##### Dataset records

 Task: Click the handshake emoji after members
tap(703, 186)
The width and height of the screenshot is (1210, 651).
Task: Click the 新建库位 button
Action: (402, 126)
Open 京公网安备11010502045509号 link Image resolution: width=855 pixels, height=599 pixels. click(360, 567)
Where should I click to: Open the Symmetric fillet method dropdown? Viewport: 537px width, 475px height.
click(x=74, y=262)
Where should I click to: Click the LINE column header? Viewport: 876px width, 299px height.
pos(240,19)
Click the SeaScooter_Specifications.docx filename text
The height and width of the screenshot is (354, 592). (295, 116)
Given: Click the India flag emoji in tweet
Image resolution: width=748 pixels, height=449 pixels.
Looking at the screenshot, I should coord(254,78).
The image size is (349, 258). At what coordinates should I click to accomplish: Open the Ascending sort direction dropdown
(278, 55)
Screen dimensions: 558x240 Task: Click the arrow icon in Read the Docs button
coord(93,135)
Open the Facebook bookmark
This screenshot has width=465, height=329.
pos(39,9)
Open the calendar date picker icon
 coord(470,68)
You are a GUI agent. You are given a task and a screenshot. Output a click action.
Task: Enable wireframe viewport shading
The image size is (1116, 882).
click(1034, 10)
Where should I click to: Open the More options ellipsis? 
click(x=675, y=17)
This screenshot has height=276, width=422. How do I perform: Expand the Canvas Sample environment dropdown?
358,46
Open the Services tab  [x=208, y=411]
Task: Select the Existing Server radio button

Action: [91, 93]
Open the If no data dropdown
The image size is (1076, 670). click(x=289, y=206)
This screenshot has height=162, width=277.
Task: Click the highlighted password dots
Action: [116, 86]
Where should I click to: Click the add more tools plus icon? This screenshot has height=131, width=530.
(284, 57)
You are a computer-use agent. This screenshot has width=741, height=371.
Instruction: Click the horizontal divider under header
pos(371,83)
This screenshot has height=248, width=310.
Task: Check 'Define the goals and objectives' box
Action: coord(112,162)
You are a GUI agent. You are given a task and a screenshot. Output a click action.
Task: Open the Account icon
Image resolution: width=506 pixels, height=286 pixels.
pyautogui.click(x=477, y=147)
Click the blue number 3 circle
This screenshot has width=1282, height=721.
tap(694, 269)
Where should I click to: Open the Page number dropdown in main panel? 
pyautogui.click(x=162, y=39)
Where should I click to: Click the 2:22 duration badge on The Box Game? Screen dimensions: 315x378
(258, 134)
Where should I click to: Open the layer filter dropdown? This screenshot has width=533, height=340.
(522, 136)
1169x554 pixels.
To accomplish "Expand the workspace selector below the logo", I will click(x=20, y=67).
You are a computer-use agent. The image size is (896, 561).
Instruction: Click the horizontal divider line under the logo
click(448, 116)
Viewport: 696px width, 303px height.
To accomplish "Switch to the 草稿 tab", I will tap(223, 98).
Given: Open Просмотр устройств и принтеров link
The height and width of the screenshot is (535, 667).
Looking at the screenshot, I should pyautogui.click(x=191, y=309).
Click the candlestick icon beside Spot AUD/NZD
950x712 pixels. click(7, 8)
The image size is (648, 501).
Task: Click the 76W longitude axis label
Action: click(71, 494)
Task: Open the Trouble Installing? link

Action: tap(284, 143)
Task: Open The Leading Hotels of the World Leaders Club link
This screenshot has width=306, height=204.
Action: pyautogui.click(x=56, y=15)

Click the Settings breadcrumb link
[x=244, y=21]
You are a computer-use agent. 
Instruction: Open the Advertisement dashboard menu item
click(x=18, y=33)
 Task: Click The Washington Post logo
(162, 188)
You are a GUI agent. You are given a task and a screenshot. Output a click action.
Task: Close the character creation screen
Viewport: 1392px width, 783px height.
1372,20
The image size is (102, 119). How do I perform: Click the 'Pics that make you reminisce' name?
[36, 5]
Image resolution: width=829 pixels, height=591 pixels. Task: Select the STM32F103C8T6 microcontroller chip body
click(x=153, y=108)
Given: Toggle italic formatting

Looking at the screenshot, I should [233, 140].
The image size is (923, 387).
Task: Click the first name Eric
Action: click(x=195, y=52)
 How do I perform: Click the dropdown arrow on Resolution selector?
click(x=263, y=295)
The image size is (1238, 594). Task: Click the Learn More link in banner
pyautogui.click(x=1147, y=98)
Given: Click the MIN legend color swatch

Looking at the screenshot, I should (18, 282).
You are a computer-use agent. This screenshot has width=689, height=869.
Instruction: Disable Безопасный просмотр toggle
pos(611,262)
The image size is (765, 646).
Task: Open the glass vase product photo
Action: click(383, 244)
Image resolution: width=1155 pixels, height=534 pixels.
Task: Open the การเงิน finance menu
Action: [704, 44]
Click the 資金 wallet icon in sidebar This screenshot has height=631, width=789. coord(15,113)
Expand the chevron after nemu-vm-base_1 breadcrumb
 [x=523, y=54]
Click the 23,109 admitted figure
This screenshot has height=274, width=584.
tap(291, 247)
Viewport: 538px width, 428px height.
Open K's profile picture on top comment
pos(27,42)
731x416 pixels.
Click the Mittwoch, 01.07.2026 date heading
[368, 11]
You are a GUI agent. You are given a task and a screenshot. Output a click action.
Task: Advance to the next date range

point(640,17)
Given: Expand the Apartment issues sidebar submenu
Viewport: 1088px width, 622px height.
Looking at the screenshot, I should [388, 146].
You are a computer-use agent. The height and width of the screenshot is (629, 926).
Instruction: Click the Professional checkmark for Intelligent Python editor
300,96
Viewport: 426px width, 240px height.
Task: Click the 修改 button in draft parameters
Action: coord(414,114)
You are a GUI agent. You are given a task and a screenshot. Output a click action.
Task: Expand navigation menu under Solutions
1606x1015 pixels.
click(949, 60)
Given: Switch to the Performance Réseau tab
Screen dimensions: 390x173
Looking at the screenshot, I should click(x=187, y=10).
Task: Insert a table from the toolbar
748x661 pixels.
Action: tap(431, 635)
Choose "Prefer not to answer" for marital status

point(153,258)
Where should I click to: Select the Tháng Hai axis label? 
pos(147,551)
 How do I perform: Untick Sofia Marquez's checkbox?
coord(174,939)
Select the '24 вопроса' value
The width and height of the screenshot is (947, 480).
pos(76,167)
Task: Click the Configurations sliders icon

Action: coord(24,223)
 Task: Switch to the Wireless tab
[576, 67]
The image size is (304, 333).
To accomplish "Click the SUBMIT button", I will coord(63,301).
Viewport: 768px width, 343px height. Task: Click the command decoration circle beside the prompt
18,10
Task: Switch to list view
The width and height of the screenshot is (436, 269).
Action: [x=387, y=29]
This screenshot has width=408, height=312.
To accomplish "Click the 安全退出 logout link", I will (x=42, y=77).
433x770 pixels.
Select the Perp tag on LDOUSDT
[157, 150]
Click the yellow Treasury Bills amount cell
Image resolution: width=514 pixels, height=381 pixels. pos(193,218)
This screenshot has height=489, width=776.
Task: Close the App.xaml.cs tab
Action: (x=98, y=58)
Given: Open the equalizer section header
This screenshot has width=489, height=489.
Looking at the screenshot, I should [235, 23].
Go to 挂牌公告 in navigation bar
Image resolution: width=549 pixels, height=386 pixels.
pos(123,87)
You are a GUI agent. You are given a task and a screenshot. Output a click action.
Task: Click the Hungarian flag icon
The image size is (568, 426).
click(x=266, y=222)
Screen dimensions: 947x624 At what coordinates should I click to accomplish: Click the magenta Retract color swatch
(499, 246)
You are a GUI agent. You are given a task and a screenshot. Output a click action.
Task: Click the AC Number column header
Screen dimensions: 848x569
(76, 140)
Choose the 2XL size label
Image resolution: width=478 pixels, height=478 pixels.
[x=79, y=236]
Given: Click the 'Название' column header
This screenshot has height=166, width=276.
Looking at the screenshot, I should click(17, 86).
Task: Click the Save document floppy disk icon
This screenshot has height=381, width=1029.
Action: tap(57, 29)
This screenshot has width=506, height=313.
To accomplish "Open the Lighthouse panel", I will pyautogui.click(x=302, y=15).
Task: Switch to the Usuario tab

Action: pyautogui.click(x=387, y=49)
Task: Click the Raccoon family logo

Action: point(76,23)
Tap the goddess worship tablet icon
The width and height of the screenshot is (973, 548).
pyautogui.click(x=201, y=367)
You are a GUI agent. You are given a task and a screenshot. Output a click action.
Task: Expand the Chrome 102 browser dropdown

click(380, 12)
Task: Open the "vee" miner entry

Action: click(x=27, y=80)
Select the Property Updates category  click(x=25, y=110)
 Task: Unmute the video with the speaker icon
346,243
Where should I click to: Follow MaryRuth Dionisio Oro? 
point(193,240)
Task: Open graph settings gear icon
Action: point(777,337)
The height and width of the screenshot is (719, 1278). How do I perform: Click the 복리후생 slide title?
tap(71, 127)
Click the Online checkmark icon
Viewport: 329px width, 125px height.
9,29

##########

Task prompt: Taking the records above as input, show every line in which the word "computer" is present.

Response to this task:
You are a computer-use agent. This screenshot has width=741, height=371.
You are a computer-use agent. The image size is (896, 561).
You are a computer-use agent. 
You are a computer-use agent. This screenshot has width=689, height=869.
You are a computer-use agent. The height and width of the screenshot is (629, 926).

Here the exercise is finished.